**EXTRAIT DU TEXTE**
▽

Petite visite, bien encordés, dans les étranges contradictions de la relation amoureuse.
On met les casques, et on y va.
« La perte de l’objet d’amour est une occasion privilégiée de faire valoir et apparaître l’ambivalence des relations d’amour. »
Ça, c’est le vieux Freud qui l’écrivait. Dans Deuil et mélancolie. On en a parlé la dernière fois.
Depuis, de l’eau a coulé sous les ponts. Son point de vue a été approfondi, rectifié, complété. Oublié aussi, laissé de côté. Parce qu’il n’est pas commode. C’est un peu une « patate chaude », qu’on n’a pas trop envie de garder avec soi.
On ne peut par exemple pas l’utiliser pour médire des autres, en leur collant des étiquettes (« pervers », « hystérique », « borderline », etc.).
C’est un point de vue qui nous « renvoie à nous-mêmes ».
Qui nous confronte à nos propres contradictions.
Et c’est un bon fil d’Ariane à tenir, quand on s’approche de nos zones d’ombre.
De nos ambivalences.
« Tu te fais du mal »

△

**DONNÉES FOURNIES**
▽

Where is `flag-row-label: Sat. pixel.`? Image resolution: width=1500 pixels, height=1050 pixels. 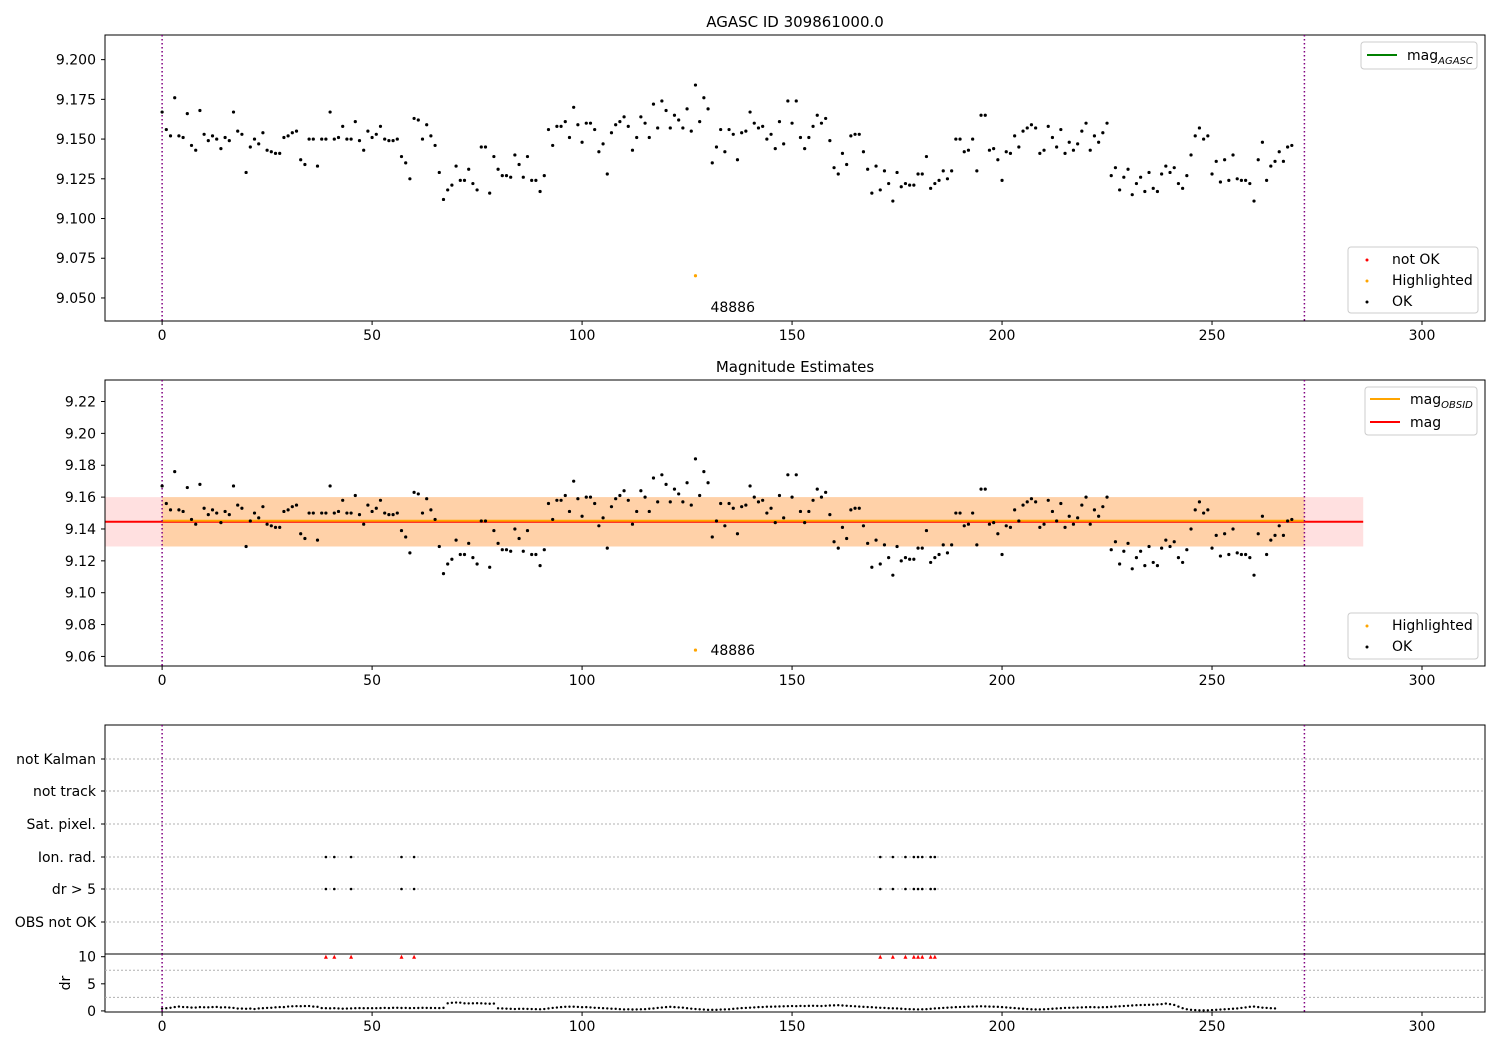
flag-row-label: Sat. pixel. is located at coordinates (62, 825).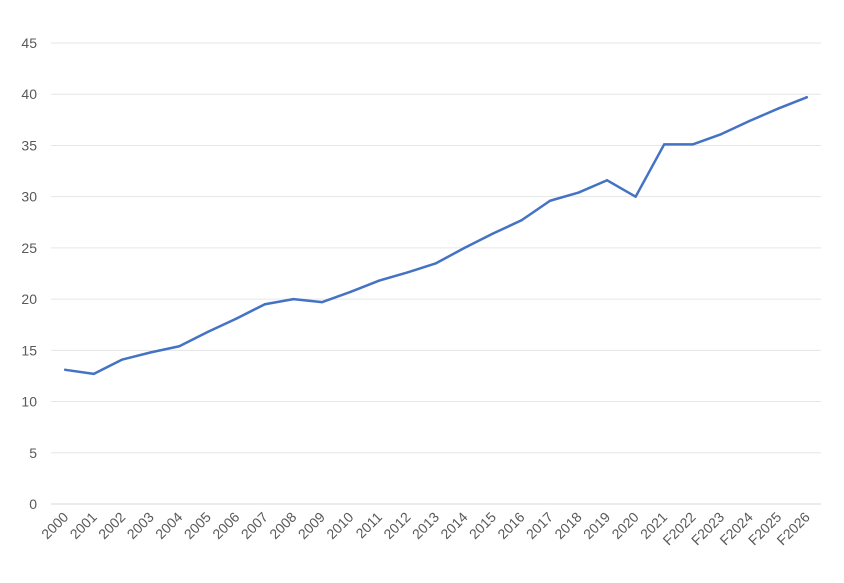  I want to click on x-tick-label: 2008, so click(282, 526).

△

**QUESTIONS D'ÉTUDE**
**a.** D'après le texte sur l'ambivalence amoureuse, dans quel ouvrage Freud a-t-il écrit la phrase citée ?
**b.** Traduisez en anglais cette phrase du texte sur l'ambivalence amoureuse : « C’est un point de vue qui nous « renvoie à nous-mêmes ». »
**c.** Poursuivez le texte sur l'ambivalence amoureuse à partir de l'endroit où il s'arrête.

**RÉPONSES PROPOSÉES**
**a.** Dans Deuil et mélancolie.

**b.** It is a point of view that "sends us back to ourselves."

**c.**
Dans l’article précédent, on évoquait ces situations où une personne « ne se remet pas » d’une perte, restant abattue, sans envie, plaintive…
« Mélancolique » selon un vocabulaire ancien, « très déprimée » pour être plus actuels.
Situations où on « traîne sa peine ». Où on se dénigre, on se rabaisse.
Et où, selon Freud, une bonne partie des attaques verbales qu’on formule contre soi-même pourraient en fait être dirigées… contre la personne absente.
Situations où on se laisse aller, où l’on ne prend pas soin de soi.
Dans Deuil et mélancolie, on peut lire que ce mauvais traitement que l’on s’inflige ne vient pas de nulle part. Que dans notre attitude du moment, il pourrait y avoir « satisfaction de tendances sadiques et haineuses ».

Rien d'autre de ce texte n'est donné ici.